> [KUTIPAN TEKS]:
= = = =

Home » » Rakyat Babak Belur, Siapa Yang Untung dan Siapa Yang Babak Belur

Rakyat Babak Belur, Siapa Yang Untung dan Siapa Yang Babak Belur

Written By __CunG__ on Thursday 18 July 2013 | 12:09

REZIM PRO ASING,KHIANATI MANDAT RAKYAT


Keinginan Pemerintah untuk mencabut subsidi BBM sebenarnya sudah terdengar sejak lama, namun keinginan itu baru bersambut saat Anggota DPR kita pada Senin 17 Juni 2013 kemarin dengan hasil voting juga menyetujui rencana pemerintah itu. Yang sebenarnya sidang ketika itu adalah sebuah sandiwara politik belaka, karena sesungguhnya pemerintah bisa saja kapanpun menaikkan harga BBM tanpa melalui persetujuan dari DPR terlebih dahulu. Penulis melihat ini hanyalah bagian dari sandiwara politik, dan teknik lobi pemerintah saja agar mendapatkan tambahan anggaran untuk Bantuan Langsung Sementara Masyarakat (BLSM). Karena kalau beracuan pada UU APBN 2013 yang di sahkan DPR bahwa pemerintah bisa menyesuaikan harga BBM tanpa persetujuan DPR.

= = = =

> [DATA KERJA]:
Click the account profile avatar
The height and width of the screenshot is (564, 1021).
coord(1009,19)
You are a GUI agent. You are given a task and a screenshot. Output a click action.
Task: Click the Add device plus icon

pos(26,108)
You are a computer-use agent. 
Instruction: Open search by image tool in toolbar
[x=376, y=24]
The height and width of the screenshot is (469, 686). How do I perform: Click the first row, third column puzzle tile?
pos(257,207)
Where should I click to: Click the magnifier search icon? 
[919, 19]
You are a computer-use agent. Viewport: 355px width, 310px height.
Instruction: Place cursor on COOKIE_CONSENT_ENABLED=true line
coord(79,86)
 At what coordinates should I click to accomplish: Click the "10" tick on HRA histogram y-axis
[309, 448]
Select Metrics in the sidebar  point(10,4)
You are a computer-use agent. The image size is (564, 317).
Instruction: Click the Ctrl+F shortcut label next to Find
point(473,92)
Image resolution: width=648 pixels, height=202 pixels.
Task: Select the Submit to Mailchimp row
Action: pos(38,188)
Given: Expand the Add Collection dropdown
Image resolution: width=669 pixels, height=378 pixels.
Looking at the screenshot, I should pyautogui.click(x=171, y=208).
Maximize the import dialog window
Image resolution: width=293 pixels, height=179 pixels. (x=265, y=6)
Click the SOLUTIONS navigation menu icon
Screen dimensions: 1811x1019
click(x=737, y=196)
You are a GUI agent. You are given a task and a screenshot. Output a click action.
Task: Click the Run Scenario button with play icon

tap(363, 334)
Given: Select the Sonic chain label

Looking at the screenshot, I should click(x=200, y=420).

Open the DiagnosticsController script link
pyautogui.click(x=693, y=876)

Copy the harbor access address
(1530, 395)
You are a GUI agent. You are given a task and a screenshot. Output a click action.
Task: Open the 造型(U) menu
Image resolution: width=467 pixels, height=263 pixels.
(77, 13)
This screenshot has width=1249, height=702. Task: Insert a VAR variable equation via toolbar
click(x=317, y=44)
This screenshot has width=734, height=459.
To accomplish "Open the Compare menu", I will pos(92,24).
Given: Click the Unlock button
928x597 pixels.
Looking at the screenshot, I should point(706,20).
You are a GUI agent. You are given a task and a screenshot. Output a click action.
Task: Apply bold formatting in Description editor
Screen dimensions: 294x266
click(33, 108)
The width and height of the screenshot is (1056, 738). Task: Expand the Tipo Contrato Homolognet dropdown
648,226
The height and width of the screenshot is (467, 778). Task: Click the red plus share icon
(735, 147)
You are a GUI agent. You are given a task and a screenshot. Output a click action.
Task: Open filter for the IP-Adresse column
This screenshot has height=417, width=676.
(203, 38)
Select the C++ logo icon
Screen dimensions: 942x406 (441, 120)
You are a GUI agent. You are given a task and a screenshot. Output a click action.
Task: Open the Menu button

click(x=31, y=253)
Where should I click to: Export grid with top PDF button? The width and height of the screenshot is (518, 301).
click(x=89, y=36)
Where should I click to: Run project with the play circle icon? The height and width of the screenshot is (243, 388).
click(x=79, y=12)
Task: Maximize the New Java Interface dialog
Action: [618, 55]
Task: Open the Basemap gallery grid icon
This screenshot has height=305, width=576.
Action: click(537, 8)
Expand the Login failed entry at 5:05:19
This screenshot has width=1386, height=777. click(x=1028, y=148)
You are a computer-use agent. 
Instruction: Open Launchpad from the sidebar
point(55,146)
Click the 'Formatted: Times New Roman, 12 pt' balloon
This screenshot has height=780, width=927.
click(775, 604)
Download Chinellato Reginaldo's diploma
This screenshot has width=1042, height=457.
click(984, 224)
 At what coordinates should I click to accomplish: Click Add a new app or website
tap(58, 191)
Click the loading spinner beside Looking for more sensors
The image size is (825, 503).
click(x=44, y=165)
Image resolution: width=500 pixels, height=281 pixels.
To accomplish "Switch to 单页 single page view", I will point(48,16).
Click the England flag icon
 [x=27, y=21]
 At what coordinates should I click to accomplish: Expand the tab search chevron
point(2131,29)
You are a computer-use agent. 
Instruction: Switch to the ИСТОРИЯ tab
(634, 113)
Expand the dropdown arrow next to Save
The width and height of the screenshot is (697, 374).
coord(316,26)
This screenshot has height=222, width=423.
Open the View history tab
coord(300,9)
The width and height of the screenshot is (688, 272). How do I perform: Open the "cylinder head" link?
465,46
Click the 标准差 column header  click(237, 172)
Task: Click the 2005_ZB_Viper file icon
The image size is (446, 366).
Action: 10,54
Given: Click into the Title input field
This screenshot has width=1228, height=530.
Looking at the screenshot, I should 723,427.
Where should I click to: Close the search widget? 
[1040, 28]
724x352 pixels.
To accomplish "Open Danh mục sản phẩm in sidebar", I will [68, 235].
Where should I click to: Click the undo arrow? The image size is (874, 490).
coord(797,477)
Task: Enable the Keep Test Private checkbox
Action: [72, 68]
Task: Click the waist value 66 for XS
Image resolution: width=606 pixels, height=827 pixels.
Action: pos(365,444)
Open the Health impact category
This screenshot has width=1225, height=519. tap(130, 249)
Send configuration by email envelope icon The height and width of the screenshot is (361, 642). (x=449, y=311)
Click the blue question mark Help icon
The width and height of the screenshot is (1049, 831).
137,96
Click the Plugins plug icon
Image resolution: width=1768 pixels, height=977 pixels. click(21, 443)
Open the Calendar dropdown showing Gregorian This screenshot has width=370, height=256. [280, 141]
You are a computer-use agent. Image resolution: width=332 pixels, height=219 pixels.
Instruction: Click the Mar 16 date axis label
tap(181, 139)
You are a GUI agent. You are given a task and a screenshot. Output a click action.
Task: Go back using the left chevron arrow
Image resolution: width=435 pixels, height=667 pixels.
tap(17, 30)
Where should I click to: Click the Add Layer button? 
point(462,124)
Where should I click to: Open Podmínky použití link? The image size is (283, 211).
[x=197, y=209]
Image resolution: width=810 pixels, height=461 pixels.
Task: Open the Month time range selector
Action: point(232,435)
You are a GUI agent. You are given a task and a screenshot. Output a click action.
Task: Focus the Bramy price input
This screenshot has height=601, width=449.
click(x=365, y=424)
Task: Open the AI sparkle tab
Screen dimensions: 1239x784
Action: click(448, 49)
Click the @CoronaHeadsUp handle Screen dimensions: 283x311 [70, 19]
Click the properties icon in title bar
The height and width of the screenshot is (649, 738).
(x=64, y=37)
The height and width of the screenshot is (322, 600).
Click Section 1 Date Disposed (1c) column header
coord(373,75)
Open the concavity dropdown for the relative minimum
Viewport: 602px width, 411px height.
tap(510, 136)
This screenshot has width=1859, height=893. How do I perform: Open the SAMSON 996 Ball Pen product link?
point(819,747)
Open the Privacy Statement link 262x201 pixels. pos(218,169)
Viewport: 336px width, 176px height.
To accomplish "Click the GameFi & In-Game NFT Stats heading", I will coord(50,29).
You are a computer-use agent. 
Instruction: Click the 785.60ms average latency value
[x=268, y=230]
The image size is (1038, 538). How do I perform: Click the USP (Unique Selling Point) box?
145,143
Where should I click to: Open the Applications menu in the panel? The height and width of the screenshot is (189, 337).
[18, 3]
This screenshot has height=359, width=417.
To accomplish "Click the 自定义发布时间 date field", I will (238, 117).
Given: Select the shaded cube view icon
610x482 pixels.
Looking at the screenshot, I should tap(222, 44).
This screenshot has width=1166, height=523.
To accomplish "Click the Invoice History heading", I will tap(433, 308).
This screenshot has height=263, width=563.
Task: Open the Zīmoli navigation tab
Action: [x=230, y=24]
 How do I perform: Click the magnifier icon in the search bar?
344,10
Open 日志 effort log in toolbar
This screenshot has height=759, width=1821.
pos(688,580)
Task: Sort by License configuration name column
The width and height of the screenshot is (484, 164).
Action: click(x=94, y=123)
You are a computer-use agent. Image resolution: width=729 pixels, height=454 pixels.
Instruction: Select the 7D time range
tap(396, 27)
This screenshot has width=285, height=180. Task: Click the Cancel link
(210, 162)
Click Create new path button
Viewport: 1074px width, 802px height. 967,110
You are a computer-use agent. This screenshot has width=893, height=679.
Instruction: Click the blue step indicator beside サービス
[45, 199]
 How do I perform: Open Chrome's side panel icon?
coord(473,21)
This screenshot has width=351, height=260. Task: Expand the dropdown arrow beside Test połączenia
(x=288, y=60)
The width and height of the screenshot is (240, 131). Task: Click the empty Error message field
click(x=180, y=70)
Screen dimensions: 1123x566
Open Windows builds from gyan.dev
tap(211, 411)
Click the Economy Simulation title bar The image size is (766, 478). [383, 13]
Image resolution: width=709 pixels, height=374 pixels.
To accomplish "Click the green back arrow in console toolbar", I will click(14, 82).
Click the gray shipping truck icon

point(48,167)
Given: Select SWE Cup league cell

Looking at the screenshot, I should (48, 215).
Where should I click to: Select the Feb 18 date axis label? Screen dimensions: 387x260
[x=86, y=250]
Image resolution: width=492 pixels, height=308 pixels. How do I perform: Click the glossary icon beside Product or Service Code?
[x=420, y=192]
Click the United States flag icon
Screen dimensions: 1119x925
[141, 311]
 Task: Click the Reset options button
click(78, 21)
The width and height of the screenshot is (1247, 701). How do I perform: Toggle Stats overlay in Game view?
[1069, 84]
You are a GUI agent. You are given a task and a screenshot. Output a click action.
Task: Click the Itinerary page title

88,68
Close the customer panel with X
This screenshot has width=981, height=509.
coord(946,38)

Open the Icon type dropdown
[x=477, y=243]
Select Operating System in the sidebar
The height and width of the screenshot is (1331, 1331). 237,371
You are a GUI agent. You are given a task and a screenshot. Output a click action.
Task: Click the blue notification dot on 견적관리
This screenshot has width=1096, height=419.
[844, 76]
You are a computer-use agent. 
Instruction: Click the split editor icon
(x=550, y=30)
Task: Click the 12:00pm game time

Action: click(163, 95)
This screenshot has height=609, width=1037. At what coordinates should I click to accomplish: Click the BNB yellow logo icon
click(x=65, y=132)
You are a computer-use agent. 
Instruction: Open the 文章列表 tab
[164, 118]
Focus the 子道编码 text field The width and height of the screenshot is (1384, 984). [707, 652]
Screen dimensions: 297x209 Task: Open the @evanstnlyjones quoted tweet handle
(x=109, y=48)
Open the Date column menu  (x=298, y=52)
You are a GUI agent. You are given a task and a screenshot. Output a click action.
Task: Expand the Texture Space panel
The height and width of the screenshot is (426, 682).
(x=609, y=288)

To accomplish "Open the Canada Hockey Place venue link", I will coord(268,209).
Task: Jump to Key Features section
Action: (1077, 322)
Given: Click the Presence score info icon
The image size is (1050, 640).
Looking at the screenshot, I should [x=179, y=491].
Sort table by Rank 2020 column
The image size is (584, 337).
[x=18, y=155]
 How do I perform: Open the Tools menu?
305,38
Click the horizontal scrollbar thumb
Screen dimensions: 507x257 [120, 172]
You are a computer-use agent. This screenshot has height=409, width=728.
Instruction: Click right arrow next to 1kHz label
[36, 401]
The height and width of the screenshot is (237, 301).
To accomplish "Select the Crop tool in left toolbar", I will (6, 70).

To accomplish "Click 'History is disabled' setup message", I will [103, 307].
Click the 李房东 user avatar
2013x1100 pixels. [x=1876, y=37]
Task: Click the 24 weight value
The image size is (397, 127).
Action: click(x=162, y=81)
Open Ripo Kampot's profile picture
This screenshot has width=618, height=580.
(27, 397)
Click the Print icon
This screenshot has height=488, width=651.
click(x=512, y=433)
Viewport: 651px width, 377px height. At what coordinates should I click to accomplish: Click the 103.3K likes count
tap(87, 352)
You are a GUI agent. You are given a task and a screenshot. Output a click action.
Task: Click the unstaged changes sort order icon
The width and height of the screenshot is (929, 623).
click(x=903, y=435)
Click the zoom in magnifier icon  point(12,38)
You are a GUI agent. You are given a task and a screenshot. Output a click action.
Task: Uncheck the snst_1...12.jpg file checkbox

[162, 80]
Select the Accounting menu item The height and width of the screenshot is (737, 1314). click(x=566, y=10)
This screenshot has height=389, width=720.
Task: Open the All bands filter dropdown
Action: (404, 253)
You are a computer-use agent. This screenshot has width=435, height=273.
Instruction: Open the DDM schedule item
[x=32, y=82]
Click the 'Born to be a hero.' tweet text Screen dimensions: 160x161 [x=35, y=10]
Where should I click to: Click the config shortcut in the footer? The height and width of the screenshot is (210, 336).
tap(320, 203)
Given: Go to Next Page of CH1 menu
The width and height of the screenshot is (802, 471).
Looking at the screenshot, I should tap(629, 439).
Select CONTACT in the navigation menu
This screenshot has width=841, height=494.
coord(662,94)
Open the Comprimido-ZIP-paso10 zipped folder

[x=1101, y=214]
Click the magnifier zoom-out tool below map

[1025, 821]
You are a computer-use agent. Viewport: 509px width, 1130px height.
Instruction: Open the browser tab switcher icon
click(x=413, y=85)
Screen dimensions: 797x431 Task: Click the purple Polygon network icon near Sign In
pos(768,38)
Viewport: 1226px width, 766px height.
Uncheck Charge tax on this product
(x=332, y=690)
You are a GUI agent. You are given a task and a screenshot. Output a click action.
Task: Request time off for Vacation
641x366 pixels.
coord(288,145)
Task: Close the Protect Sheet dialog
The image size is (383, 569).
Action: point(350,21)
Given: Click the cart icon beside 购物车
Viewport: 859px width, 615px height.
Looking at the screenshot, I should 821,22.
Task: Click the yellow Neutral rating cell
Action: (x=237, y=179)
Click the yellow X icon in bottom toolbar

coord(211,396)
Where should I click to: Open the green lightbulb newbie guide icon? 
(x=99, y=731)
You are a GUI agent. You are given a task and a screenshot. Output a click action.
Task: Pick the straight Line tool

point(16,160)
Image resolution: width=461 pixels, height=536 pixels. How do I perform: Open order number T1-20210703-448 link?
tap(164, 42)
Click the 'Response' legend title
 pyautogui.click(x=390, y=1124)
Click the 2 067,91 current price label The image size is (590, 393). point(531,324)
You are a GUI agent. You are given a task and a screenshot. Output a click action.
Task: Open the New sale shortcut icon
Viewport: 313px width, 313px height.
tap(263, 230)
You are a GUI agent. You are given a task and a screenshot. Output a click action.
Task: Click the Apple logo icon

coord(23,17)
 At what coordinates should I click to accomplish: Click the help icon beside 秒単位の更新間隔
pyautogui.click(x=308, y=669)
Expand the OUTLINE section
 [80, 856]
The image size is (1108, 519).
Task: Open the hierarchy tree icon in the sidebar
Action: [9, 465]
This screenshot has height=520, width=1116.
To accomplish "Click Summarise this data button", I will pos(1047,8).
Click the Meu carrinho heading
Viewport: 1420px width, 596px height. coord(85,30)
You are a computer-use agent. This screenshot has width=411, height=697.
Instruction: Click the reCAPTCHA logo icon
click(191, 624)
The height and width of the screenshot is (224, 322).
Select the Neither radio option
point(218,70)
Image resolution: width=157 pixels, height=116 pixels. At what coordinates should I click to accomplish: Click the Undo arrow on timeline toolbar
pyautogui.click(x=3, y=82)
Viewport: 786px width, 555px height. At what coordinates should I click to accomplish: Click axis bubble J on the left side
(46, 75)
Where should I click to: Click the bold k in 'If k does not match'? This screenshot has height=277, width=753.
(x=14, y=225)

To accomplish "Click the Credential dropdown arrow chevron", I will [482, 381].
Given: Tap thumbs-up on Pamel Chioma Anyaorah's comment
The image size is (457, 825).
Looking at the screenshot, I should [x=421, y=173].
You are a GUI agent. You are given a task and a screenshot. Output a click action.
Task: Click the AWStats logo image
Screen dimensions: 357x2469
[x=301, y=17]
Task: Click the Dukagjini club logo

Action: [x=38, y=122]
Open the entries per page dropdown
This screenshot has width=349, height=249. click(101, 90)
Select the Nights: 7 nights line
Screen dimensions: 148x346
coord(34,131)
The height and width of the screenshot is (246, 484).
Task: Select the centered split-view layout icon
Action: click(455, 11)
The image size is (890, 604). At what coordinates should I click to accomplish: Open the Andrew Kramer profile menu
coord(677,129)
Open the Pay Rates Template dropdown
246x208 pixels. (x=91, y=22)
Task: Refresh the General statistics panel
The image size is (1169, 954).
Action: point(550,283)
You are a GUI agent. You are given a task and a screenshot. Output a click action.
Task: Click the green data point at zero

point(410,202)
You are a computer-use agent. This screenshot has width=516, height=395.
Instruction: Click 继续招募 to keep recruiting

= = = =

> [YANG DIKERJAKAN]:
1. Ambil seluruh teks tentang pencabutan subsidi BBM, lalu tulis ulang tanpa mengubah apa pun.
2. Salin tanpa perubahan bagian entri dari baris yang memuat "HRA histogram y-axis" sampai baris yang memuat "Action: pos(38,188)", termasuk kedua baris itu.
Teks dan entri ini tidak saling berkaitan.

> [JAWABAN TIAP TUGAS]:
1.
Home » » Rakyat Babak Belur, Siapa Yang Untung dan Siapa Yang Babak Belur

Rakyat Babak Belur, Siapa Yang Untung dan Siapa Yang Babak Belur

Written By __CunG__ on Thursday 18 July 2013 | 12:09

REZIM PRO ASING,KHIANATI MANDAT RAKYAT


Keinginan Pemerintah untuk mencabut subsidi BBM sebenarnya sudah terdengar sejak lama, namun keinginan itu baru bersambut saat Anggota DPR kita pada Senin 17 Juni 2013 kemarin dengan hasil voting juga menyetujui rencana pemerintah itu. Yang sebenarnya sidang ketika itu adalah sebuah sandiwara politik belaka, karena sesungguhnya pemerintah bisa saja kapanpun menaikkan harga BBM tanpa melalui persetujuan dari DPR terlebih dahulu. Penulis melihat ini hanyalah bagian dari sandiwara politik, dan teknik lobi pemerintah saja agar mendapatkan tambahan anggaran untuk Bantuan Langsung Sementara Masyarakat (BLSM). Karena kalau beracuan pada UU APBN 2013 yang di sahkan DPR bahwa pemerintah bisa menyesuaikan harga BBM tanpa persetujuan DPR.

2.
 At what coordinates should I click to accomplish: Click the "10" tick on HRA histogram y-axis
[309, 448]
Select Metrics in the sidebar  point(10,4)
You are a computer-use agent. The image size is (564, 317).
Instruction: Click the Ctrl+F shortcut label next to Find
point(473,92)
Image resolution: width=648 pixels, height=202 pixels.
Task: Select the Submit to Mailchimp row
Action: pos(38,188)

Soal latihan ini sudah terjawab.